Oxford has been one of the places affected by flooding
Figures covering three months up to 23 July show more than 387mm (15.2in) of rain fell in England and Wales.
That is more than double the average of 186mm (7.3in) for the period, resulting in two bouts of devastating floods in parts of England in June and July.
The previous biggest summer deluge since records started in 1766 came in 1789 when almost 350mm (13.8in) fell.
This year some places had almost three times their expected rainfall.
In contrast, parts of the west coast of Scotland experienced less rain than expected.
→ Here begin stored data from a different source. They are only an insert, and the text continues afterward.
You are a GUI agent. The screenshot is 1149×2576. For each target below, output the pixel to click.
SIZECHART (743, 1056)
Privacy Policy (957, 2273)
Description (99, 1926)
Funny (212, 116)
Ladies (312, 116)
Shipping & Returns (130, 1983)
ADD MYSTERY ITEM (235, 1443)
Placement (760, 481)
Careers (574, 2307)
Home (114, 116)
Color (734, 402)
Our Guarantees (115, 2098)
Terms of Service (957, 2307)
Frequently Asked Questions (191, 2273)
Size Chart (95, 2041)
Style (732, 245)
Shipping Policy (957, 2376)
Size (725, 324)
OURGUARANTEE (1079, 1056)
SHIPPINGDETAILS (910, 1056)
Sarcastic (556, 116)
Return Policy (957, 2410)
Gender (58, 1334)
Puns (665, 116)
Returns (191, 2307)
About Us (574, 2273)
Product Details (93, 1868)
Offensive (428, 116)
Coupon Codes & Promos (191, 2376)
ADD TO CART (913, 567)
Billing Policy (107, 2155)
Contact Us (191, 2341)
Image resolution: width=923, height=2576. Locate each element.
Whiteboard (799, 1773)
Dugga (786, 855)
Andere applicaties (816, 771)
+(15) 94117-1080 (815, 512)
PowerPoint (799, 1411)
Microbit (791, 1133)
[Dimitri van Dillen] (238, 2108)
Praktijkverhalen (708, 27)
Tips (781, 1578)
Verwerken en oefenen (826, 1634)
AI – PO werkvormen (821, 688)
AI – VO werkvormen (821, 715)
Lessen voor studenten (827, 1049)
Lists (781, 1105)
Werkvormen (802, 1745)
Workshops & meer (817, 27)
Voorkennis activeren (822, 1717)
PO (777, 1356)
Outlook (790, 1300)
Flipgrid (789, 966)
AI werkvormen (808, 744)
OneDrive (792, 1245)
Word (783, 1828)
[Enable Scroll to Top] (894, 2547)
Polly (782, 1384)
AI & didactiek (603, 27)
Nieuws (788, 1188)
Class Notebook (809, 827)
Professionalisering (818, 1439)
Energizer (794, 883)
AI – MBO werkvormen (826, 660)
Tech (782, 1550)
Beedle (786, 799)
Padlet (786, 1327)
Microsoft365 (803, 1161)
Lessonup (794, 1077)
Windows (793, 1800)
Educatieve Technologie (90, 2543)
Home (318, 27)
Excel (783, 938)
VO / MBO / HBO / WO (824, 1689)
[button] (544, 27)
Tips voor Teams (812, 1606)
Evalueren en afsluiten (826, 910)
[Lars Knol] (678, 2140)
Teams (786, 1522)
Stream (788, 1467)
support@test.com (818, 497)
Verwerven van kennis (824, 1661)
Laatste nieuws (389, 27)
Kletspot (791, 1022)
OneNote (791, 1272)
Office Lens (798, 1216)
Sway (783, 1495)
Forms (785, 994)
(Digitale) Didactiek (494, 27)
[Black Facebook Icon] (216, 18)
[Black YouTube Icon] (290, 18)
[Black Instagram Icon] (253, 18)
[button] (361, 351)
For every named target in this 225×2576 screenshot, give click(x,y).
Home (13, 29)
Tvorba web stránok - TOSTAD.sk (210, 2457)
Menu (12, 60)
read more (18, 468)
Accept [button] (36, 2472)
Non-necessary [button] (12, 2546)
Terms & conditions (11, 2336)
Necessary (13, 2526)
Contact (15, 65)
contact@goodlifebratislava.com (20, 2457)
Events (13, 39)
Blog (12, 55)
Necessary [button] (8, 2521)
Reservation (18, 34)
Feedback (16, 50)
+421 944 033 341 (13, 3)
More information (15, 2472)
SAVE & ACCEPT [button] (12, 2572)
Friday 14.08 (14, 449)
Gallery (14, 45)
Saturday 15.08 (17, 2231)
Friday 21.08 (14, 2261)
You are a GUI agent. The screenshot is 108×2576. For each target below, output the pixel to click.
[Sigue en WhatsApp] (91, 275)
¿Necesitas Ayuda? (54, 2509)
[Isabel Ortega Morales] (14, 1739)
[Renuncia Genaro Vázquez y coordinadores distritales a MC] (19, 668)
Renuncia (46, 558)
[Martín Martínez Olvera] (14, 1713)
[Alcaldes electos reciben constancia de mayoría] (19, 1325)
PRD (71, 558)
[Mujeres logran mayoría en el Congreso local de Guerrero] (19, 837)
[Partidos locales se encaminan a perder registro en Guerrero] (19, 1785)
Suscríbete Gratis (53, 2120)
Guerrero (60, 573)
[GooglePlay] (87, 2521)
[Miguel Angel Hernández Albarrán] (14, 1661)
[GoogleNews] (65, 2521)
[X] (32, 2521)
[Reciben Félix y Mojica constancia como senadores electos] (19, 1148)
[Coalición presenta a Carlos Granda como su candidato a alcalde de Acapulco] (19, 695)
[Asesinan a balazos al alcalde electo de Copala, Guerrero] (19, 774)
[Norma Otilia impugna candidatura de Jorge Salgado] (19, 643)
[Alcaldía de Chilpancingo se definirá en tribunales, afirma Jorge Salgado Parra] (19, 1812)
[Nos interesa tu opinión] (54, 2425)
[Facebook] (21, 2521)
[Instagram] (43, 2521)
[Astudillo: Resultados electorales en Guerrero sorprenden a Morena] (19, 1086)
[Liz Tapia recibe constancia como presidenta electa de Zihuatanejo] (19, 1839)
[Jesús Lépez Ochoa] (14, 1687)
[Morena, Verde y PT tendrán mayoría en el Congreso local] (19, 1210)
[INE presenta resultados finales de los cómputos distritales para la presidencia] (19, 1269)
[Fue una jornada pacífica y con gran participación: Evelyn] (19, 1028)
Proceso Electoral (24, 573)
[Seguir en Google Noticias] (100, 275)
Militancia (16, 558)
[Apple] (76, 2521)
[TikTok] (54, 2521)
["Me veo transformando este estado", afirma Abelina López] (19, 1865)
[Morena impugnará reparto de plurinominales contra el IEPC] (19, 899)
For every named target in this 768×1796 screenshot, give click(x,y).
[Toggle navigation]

Severe floods have hit areas such as Gloucestershire, Oxfordshire and Berkshire since Friday.
Rising waters have affected electricity and running water supplies and rail services.
In June, people in South Yorkshire, Humberside and Lincolnshire were among those struck by extreme flooding.
The month of April, however, saw record breaking high temperatures, sunshine and virtually no rain in some areas.
Rainfall was generally well below average across the UK, with south east England and East Anglia seeing less than 3mm.
The statistics show it was the driest April since 1980 and the fourth driest since records began.
All regions set records for maximum and mean temperatures, with a high of 26.5C recorded at Herstmonceux in East Sussex on 15 April.